== Data section
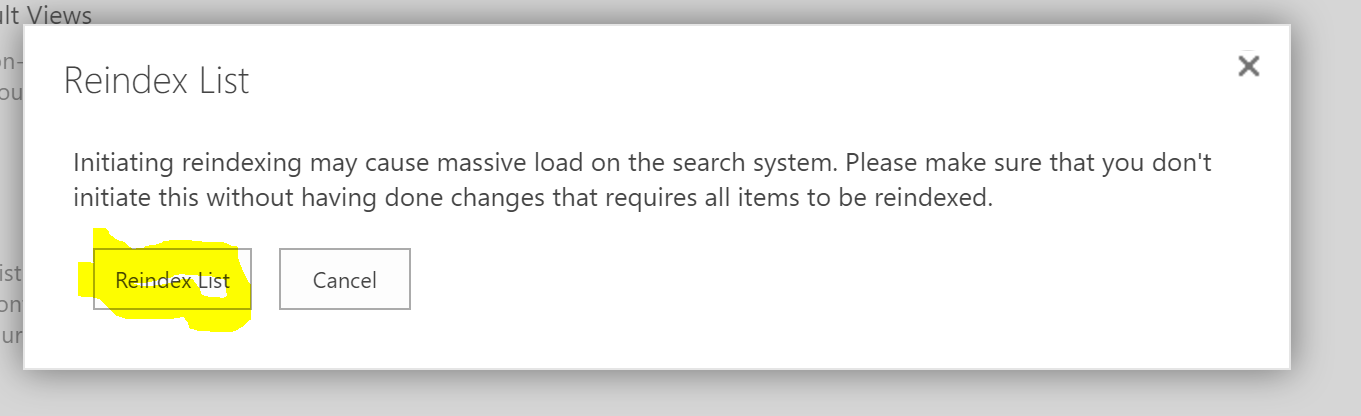The width and height of the screenshot is (1361, 416).
Task: Click the cut-off 'ur' text at left edge
Action: 10,336
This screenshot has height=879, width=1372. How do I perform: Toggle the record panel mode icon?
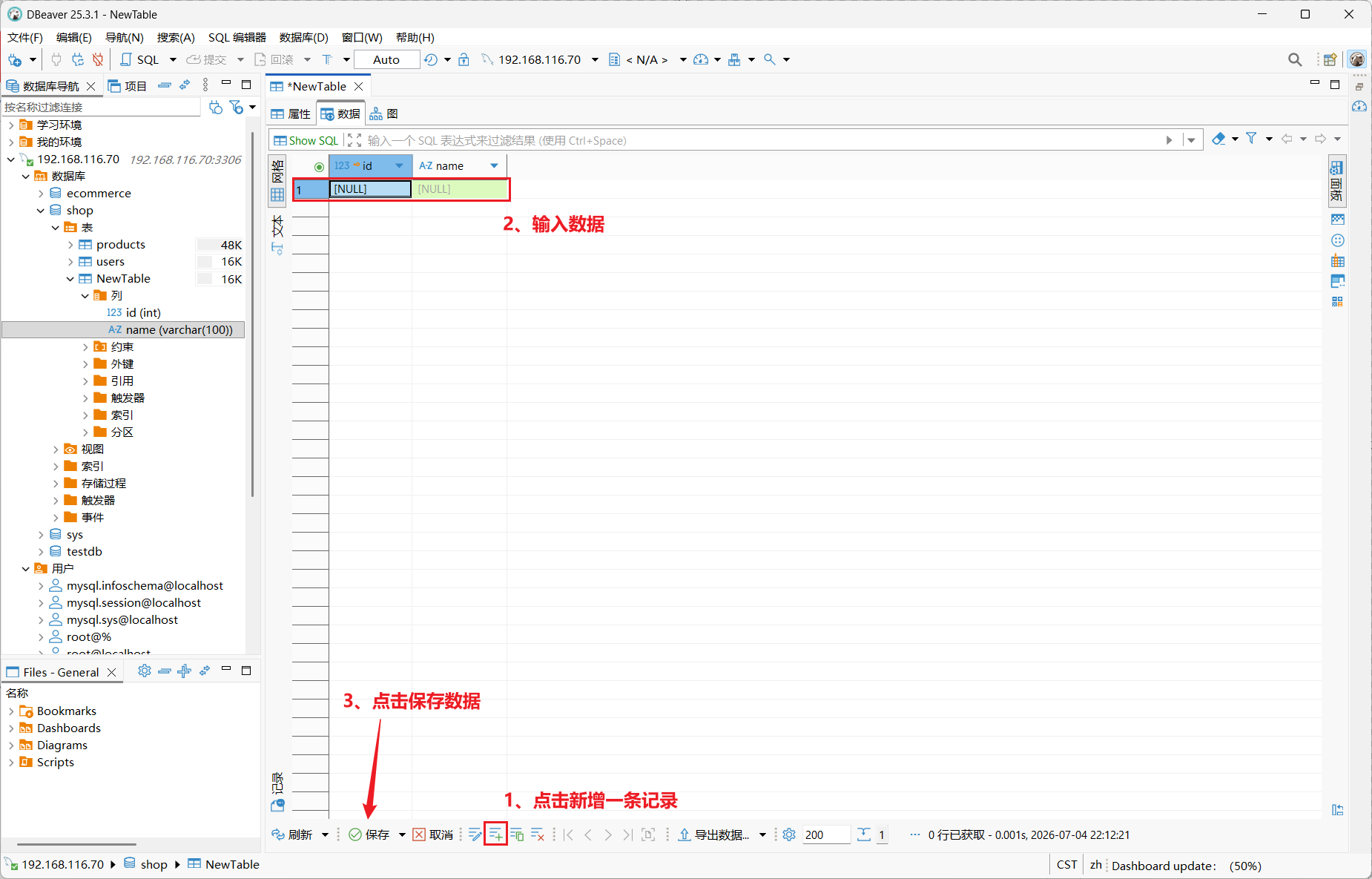(277, 791)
====
* Problem to work on: From the line that contains "This screenshot has" down to the final line of the entries above, please copy each line exactly, excluding pictures.

* Final answer:
This screenshot has height=879, width=1372. How do I perform: Toggle the record panel mode icon?
(277, 791)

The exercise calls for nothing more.